> **Excerpted records**
____

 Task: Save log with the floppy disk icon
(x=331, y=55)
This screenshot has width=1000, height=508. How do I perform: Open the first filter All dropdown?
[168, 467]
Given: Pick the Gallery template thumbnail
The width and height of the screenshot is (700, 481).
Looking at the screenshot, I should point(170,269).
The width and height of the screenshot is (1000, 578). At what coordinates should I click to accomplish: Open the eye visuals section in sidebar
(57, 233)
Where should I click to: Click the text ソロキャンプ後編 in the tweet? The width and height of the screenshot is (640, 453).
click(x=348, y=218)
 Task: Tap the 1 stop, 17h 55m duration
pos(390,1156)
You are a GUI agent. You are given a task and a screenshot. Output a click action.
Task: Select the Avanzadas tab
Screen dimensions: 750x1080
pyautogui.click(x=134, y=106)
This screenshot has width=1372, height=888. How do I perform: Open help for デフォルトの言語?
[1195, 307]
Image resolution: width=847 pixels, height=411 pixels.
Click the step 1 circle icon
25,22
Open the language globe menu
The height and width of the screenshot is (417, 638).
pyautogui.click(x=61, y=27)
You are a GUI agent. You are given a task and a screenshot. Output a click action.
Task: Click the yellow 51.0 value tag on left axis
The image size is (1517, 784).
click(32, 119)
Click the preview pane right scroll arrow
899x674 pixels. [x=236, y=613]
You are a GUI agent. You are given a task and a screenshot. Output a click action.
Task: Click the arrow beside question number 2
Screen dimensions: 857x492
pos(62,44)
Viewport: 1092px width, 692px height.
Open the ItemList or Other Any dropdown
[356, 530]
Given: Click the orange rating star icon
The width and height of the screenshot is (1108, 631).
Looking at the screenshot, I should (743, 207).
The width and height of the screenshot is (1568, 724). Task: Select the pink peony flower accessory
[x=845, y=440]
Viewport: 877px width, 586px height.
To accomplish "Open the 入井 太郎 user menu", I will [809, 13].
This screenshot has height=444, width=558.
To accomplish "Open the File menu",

____

> **Your goal**
The whole of the material above should be written out again, exactly.

> **Exercise output**
 Task: Save log with the floppy disk icon
(x=331, y=55)
This screenshot has width=1000, height=508. How do I perform: Open the first filter All dropdown?
[168, 467]
Given: Pick the Gallery template thumbnail
The width and height of the screenshot is (700, 481).
Looking at the screenshot, I should point(170,269).
The width and height of the screenshot is (1000, 578). At what coordinates should I click to accomplish: Open the eye visuals section in sidebar
(57, 233)
Where should I click to: Click the text ソロキャンプ後編 in the tweet? The width and height of the screenshot is (640, 453).
click(x=348, y=218)
 Task: Tap the 1 stop, 17h 55m duration
pos(390,1156)
You are a GUI agent. You are given a task and a screenshot. Output a click action.
Task: Select the Avanzadas tab
Screen dimensions: 750x1080
pyautogui.click(x=134, y=106)
This screenshot has width=1372, height=888. How do I perform: Open help for デフォルトの言語?
[1195, 307]
Image resolution: width=847 pixels, height=411 pixels.
Click the step 1 circle icon
25,22
Open the language globe menu
The height and width of the screenshot is (417, 638).
pyautogui.click(x=61, y=27)
You are a GUI agent. You are given a task and a screenshot. Output a click action.
Task: Click the yellow 51.0 value tag on left axis
The image size is (1517, 784).
click(32, 119)
Click the preview pane right scroll arrow
899x674 pixels. [x=236, y=613]
You are a GUI agent. You are given a task and a screenshot. Output a click action.
Task: Click the arrow beside question number 2
Screen dimensions: 857x492
pos(62,44)
Viewport: 1092px width, 692px height.
Open the ItemList or Other Any dropdown
[356, 530]
Given: Click the orange rating star icon
The width and height of the screenshot is (1108, 631).
Looking at the screenshot, I should (743, 207).
The width and height of the screenshot is (1568, 724). Task: Select the pink peony flower accessory
[x=845, y=440]
Viewport: 877px width, 586px height.
To accomplish "Open the 入井 太郎 user menu", I will [809, 13].
This screenshot has height=444, width=558.
To accomplish "Open the File menu",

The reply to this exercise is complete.